___ Exercise data

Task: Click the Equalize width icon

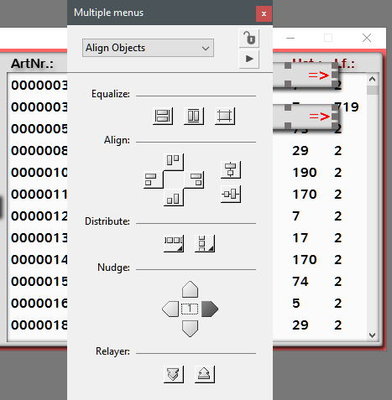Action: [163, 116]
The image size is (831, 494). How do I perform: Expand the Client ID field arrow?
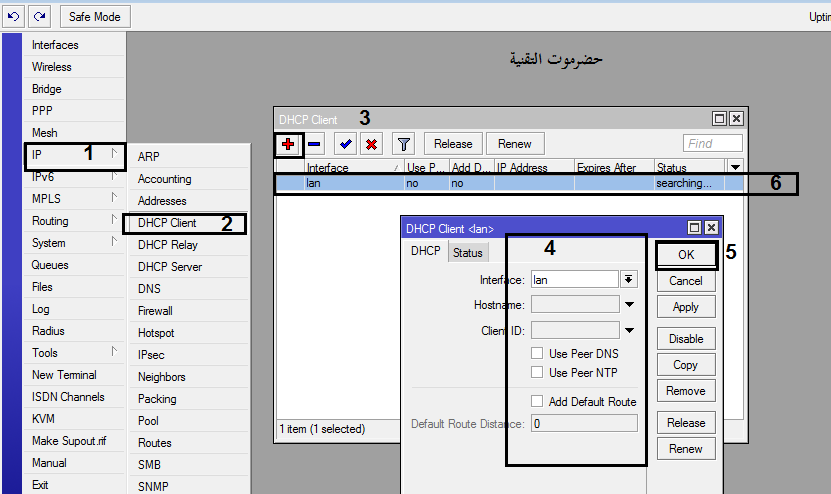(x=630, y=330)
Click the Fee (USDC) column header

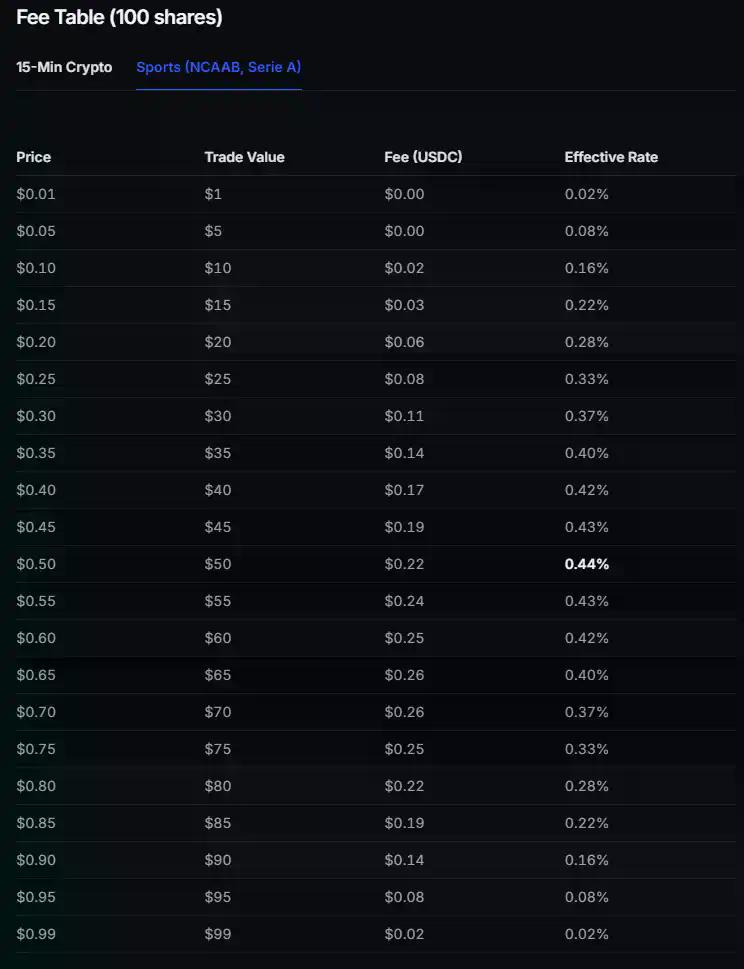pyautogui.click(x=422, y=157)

______
___ Exercise data

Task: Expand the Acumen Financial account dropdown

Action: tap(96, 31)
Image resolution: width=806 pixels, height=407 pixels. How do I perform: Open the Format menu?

______

What the exercise asks:
Taking the entries above, print exactly the lines starting at the line with "Task: Expand the" and ending at the line with "Image resolution: width=806", both included.

Reply to the exercise:
Task: Expand the Acumen Financial account dropdown

Action: tap(96, 31)
Image resolution: width=806 pixels, height=407 pixels. How do I perform: Open the Format menu?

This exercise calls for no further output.